Records shown:
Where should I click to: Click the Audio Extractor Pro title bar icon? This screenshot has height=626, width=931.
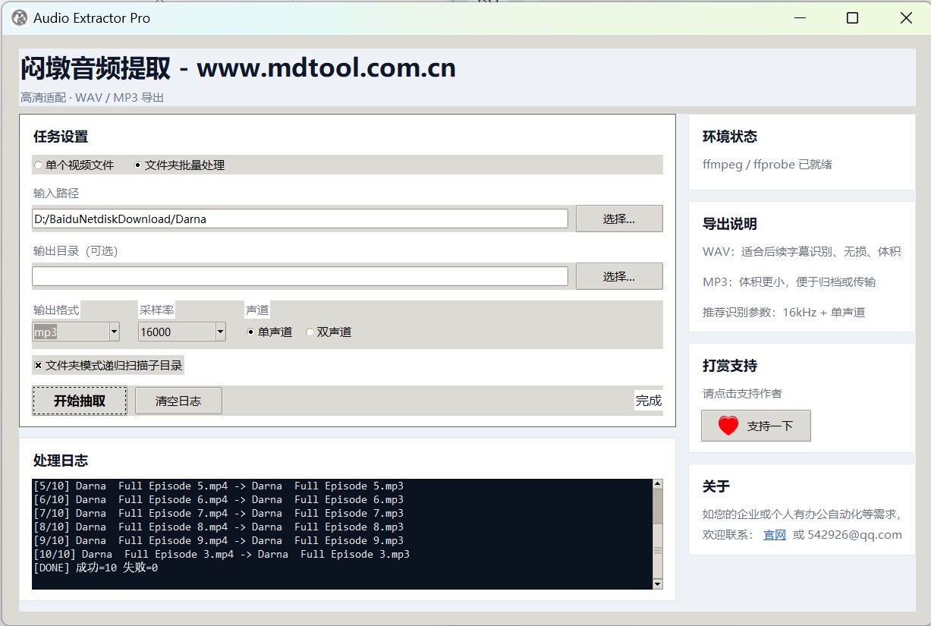coord(18,17)
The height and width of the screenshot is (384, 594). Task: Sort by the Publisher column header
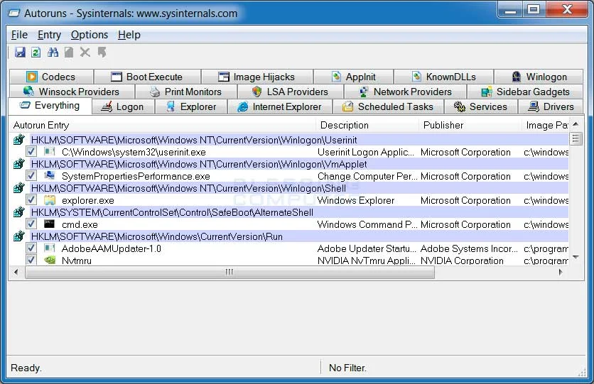coord(443,125)

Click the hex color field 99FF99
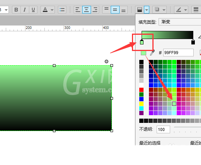click(x=178, y=53)
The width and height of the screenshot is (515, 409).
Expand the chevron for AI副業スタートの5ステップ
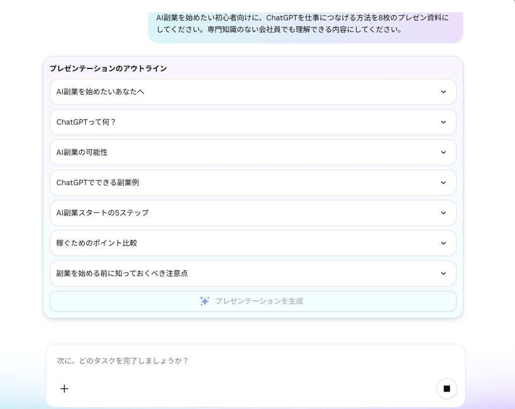point(444,213)
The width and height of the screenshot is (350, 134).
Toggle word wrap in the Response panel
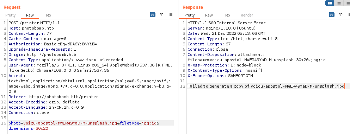tap(332, 15)
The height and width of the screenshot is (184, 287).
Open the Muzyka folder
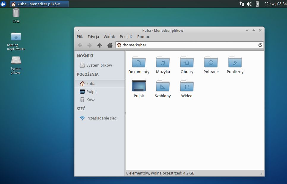[x=163, y=62]
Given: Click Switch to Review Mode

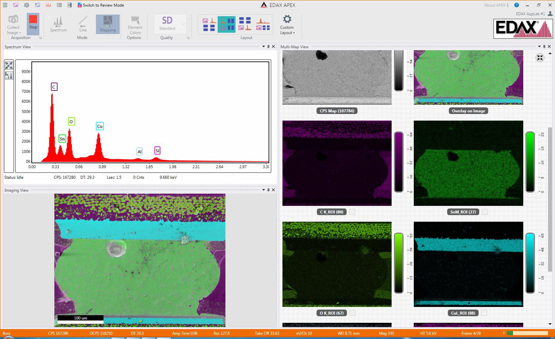Looking at the screenshot, I should [101, 5].
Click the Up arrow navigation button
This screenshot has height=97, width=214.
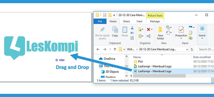[x=115, y=49]
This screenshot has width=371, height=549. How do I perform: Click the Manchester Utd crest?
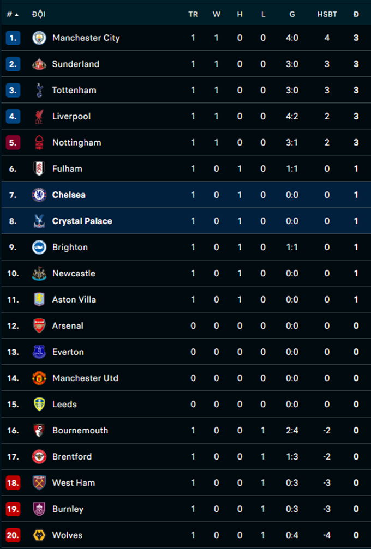coord(39,378)
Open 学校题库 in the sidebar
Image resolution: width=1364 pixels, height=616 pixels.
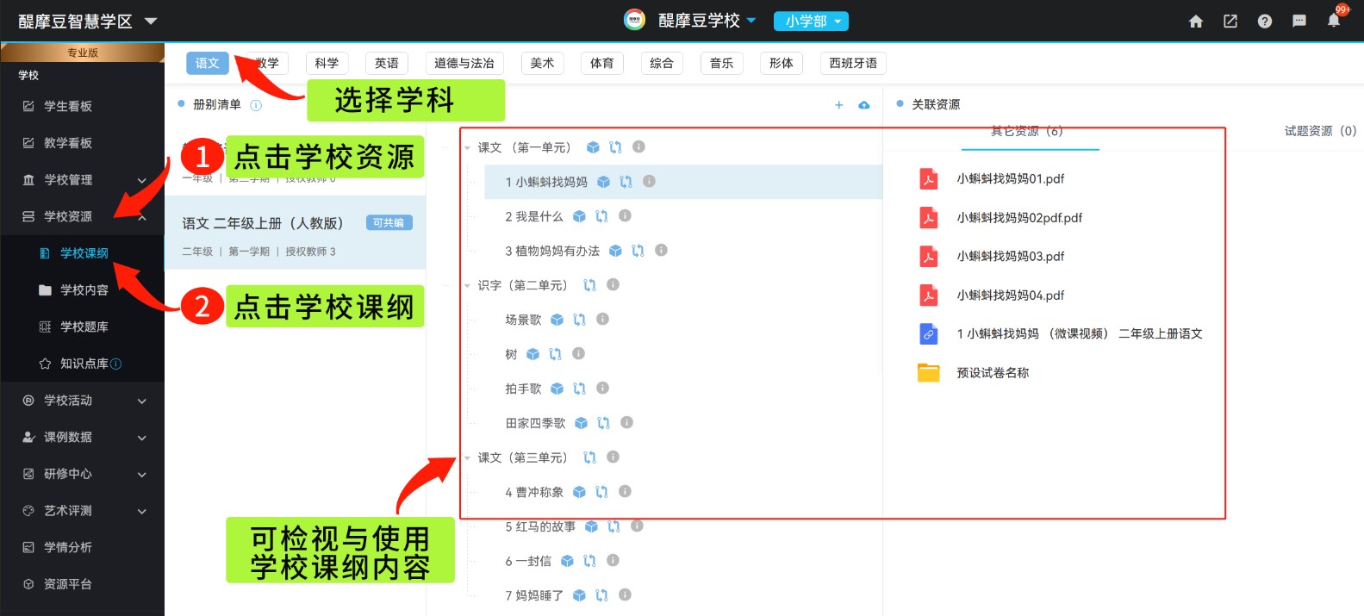coord(84,327)
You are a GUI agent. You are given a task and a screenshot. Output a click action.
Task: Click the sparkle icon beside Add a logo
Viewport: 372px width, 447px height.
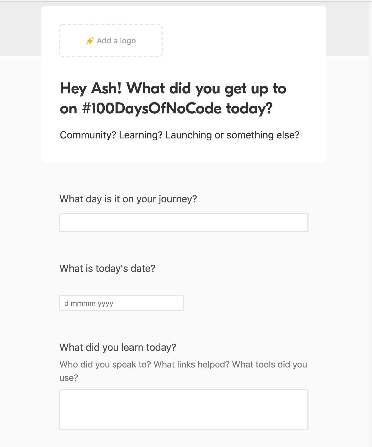click(90, 41)
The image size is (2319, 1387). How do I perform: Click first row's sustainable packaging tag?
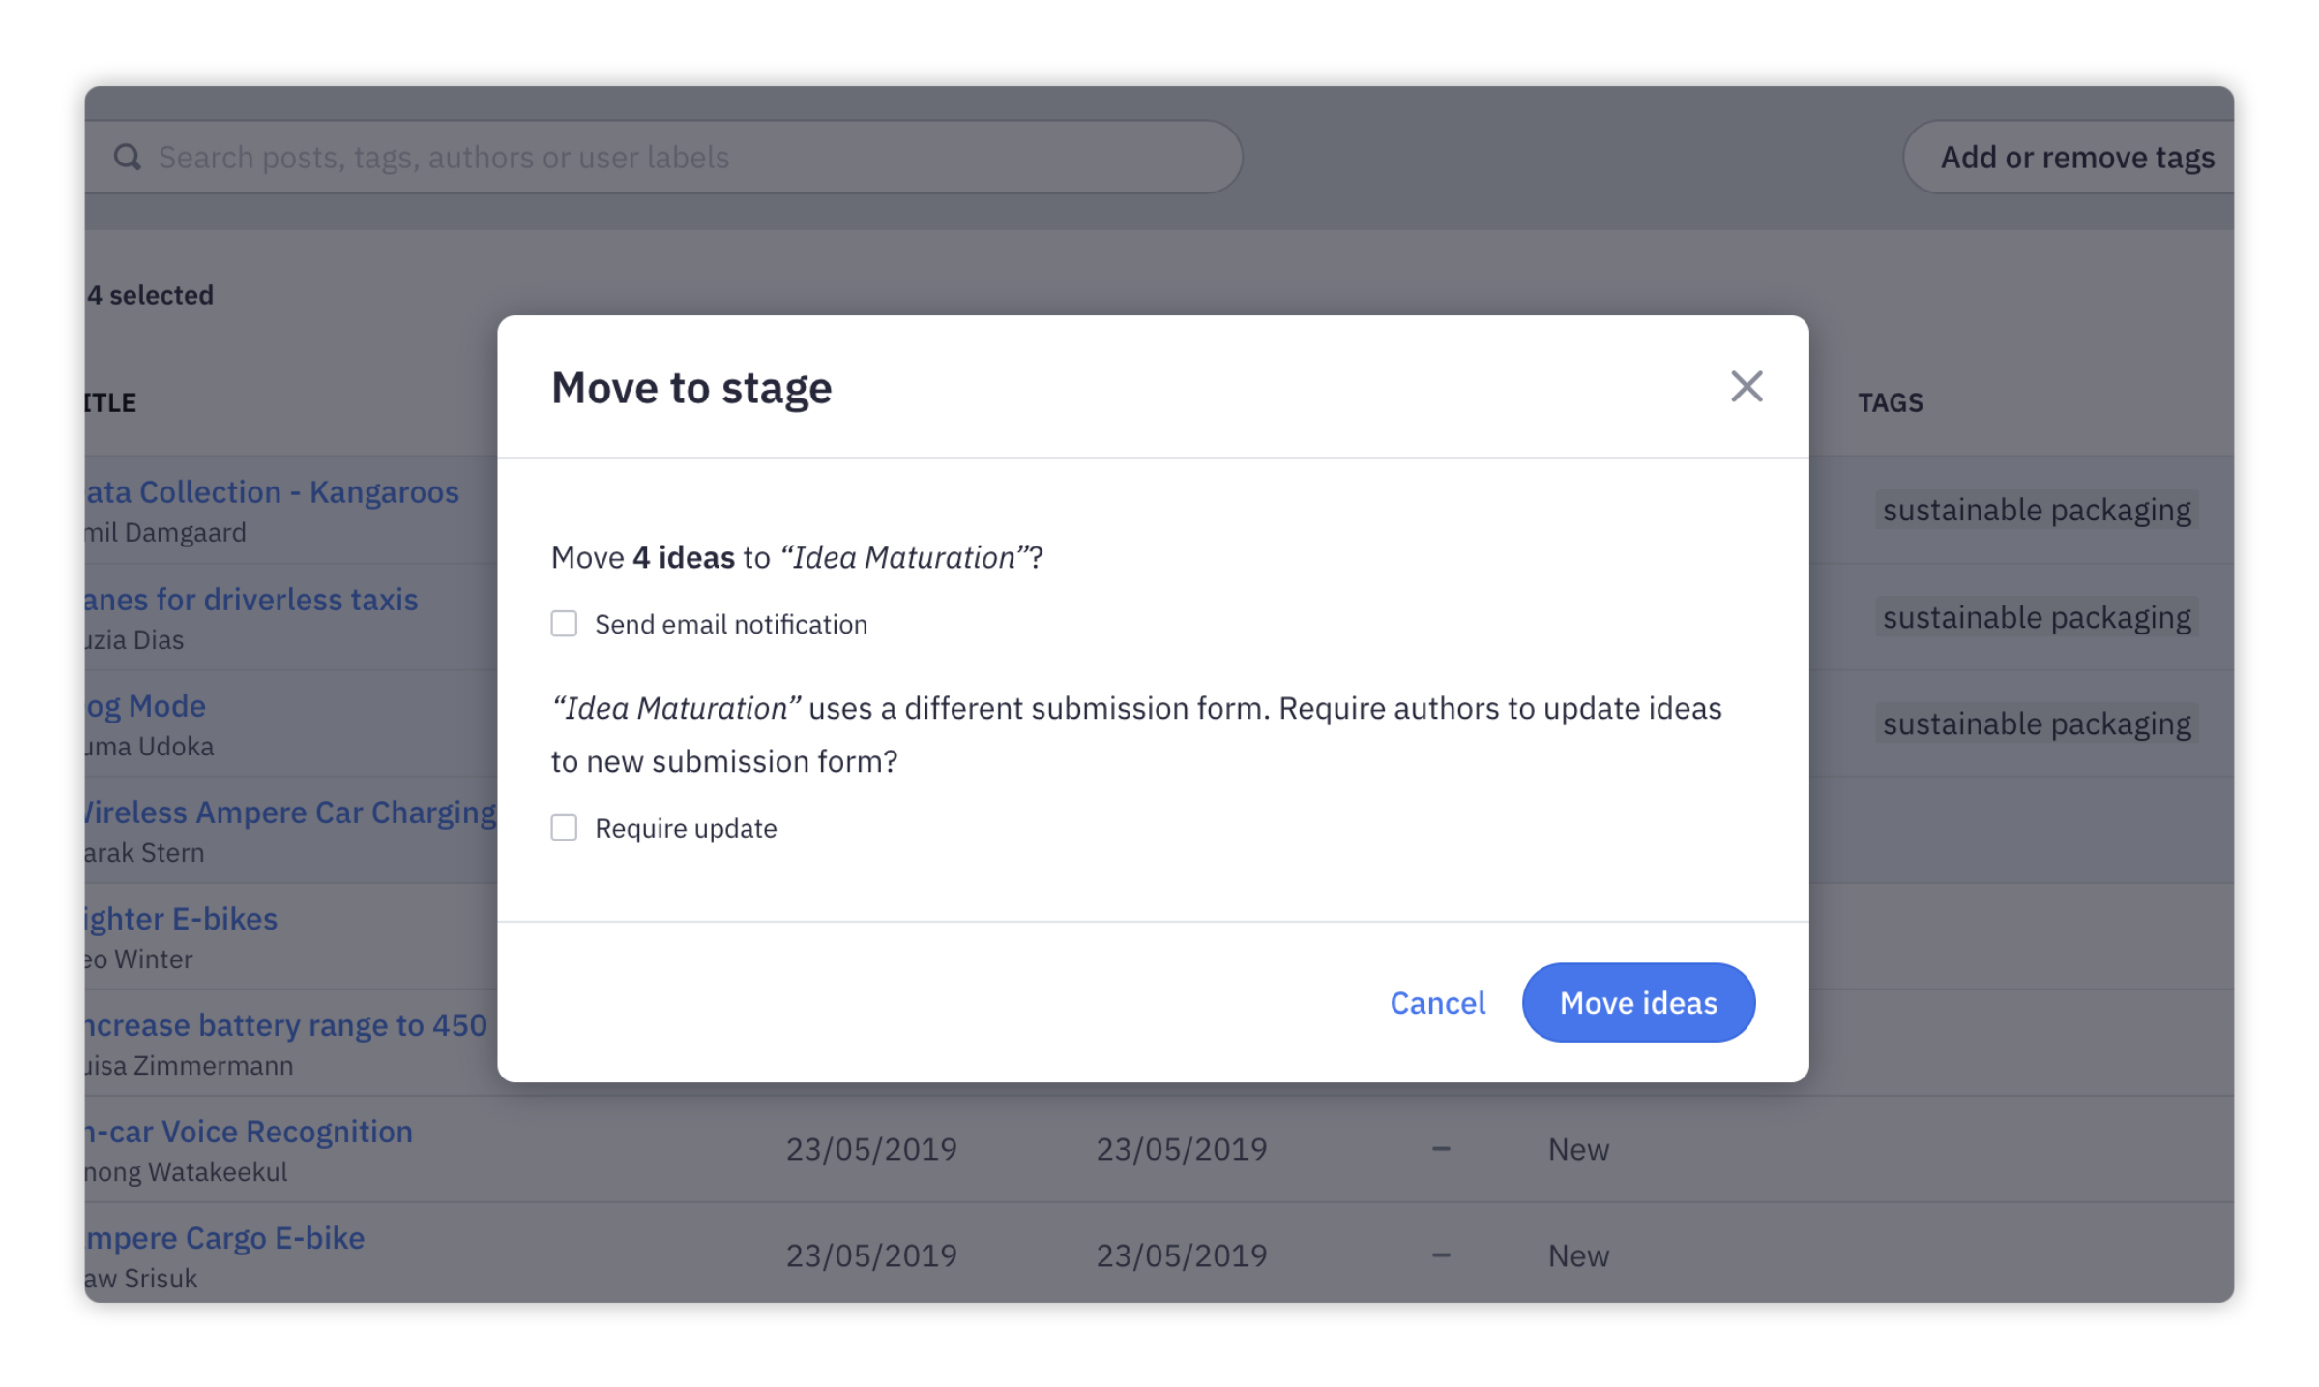point(2036,510)
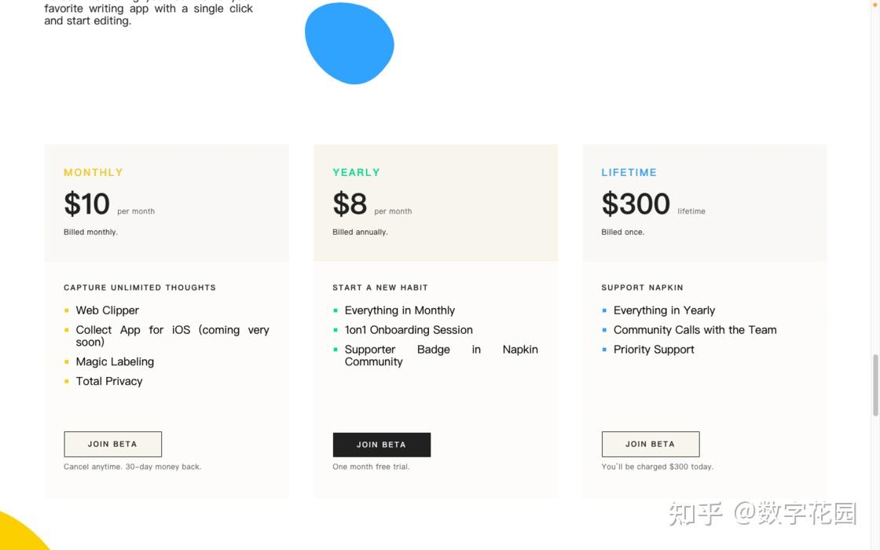Screen dimensions: 880x550
Task: Click JOIN BETA under the Lifetime plan
Action: pyautogui.click(x=650, y=444)
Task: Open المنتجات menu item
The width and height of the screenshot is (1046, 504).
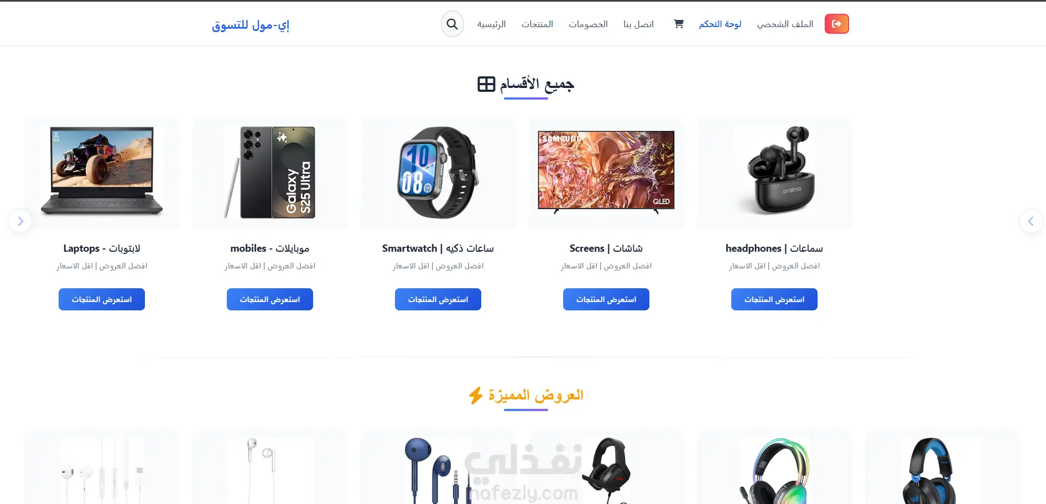Action: click(537, 24)
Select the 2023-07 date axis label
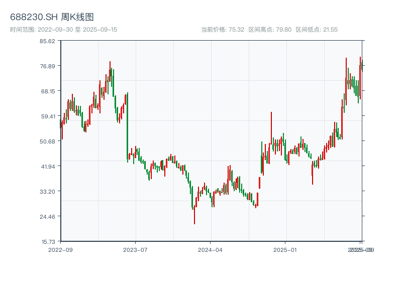This screenshot has height=301, width=402. coord(136,249)
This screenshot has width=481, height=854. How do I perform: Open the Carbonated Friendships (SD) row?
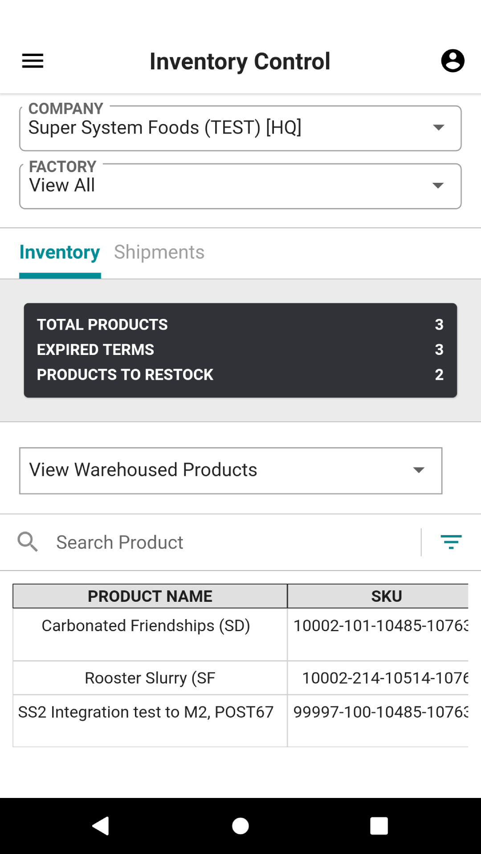click(241, 634)
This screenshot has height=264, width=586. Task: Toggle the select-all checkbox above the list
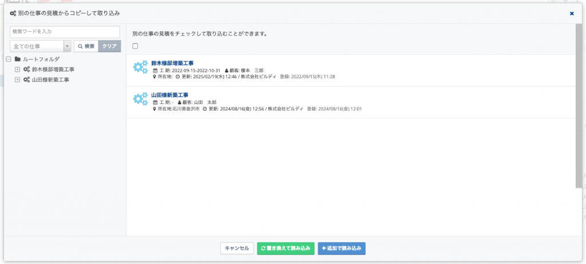pos(135,46)
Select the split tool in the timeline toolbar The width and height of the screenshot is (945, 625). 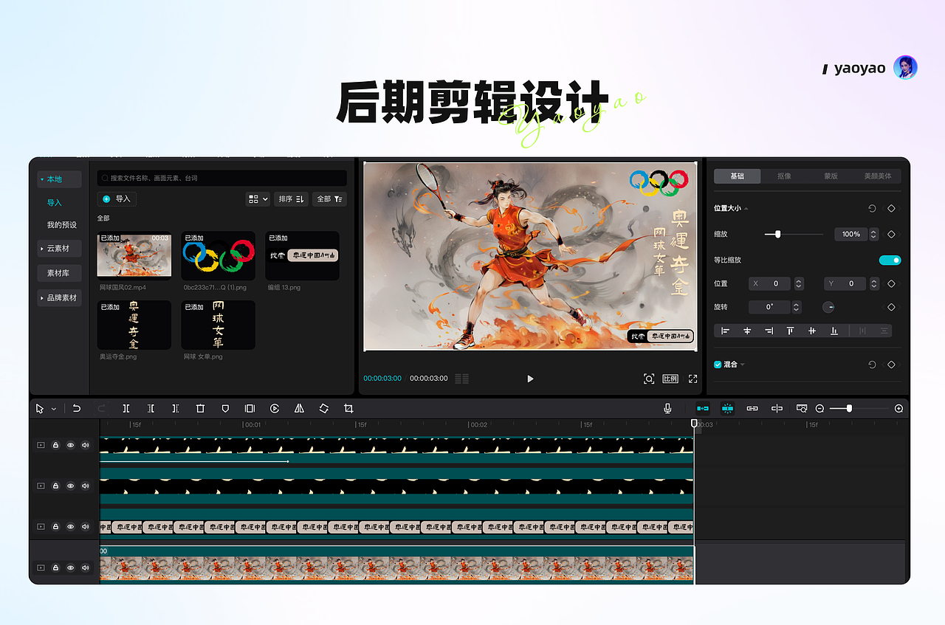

Exercise prompt: Set down every record exactly as written, but drop the pictures.

Your solution:
Where should I click to: Click the Audio Extractor Pro title bar icon? This screenshot has height=626, width=931.
coord(18,17)
The height and width of the screenshot is (384, 594). Task: Sort by the Publisher column header
coord(443,125)

Click the hex color field 99FF99
click(x=178, y=53)
The width and height of the screenshot is (515, 409).
Expand the chevron for AI副業スタートの5ステップ
point(444,213)
The width and height of the screenshot is (350, 134).
Toggle word wrap in the Response panel
tap(332, 15)
The height and width of the screenshot is (184, 287).
Open the Muzyka folder
[x=163, y=62]
Given: Click Switch to Review Mode

Looking at the screenshot, I should [101, 5].
Click the Up arrow navigation button
This screenshot has height=97, width=214.
[x=115, y=49]
This screenshot has width=371, height=549. How do I perform: Click the Manchester Utd crest?
coord(39,378)
Open 学校题库 in the sidebar
Image resolution: width=1364 pixels, height=616 pixels.
coord(84,327)
You are a GUI agent. You are given a task and a screenshot. Output a click action.
Task: Click the sparkle icon beside Add a logo
Viewport: 372px width, 447px height.
click(90, 41)
The image size is (2319, 1387). How do I perform: Click first row's sustainable packaging tag?
point(2036,510)
Screen dimensions: 880x550
Task: Click JOIN BETA under the Lifetime plan
Action: pyautogui.click(x=650, y=444)
Task: Open المنتجات menu item
The width and height of the screenshot is (1046, 504).
Action: click(537, 24)
Select the 2023-07 date axis label
This screenshot has height=301, width=402. coord(136,249)
This screenshot has width=481, height=854. How do I perform: Open the Carbonated Friendships (SD) row?
click(241, 634)
This screenshot has height=264, width=586. Task: Toggle the select-all checkbox above the list
pos(135,46)
Select the split tool in the timeline toolbar The width and height of the screenshot is (945, 625). 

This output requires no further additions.